DATA TO PROCESS:
===

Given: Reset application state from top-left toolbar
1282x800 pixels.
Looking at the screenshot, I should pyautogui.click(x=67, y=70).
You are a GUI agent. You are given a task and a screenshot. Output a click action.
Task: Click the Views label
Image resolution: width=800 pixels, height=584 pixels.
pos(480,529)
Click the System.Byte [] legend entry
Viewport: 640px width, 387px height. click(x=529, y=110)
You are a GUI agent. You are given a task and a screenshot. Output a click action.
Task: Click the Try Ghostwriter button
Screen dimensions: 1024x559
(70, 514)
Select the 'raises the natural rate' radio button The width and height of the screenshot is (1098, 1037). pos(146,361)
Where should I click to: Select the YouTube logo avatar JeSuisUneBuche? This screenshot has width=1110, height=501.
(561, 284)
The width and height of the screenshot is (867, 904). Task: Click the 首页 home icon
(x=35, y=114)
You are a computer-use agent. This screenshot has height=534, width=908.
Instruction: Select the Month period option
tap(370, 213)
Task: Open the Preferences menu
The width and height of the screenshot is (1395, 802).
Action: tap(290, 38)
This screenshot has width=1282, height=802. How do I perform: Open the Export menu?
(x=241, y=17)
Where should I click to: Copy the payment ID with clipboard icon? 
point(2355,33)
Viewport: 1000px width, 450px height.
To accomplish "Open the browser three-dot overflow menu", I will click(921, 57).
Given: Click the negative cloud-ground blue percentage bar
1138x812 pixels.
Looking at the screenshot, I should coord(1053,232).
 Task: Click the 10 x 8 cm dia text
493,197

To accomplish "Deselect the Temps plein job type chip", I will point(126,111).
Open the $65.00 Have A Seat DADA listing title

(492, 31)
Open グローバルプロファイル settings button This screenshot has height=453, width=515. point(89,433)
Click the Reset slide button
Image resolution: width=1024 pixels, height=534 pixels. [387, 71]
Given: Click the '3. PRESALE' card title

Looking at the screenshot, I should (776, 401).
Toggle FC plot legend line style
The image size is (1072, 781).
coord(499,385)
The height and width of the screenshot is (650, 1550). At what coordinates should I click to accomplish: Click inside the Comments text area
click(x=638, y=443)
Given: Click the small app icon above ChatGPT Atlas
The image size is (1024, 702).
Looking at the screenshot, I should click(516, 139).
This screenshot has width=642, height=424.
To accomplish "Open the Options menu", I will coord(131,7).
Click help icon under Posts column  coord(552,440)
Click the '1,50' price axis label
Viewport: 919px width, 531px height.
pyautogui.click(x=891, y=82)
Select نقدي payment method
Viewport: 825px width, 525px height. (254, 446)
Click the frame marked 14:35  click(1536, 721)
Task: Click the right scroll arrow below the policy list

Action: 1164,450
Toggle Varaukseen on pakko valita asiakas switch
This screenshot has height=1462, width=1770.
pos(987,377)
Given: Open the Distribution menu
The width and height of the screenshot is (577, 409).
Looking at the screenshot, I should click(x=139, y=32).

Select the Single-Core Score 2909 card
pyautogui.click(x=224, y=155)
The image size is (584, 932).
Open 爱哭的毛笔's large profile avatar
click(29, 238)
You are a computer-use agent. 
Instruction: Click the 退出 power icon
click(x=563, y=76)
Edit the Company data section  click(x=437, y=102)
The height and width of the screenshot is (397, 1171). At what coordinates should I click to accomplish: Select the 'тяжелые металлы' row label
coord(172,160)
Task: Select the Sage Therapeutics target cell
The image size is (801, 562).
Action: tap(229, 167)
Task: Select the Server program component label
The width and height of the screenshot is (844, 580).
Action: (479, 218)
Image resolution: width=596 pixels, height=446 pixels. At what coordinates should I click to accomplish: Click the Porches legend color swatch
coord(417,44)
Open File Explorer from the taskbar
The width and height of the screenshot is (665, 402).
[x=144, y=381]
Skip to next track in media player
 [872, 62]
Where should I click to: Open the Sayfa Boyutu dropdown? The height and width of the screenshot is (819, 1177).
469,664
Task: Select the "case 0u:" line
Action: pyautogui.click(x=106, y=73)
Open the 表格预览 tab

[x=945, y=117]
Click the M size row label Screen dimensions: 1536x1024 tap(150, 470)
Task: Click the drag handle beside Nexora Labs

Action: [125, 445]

===

TASK: Each line that holds the string "from" counts once. Give the total for the listing and nothing else.

OUTPUT OF THE EXERCISE: 2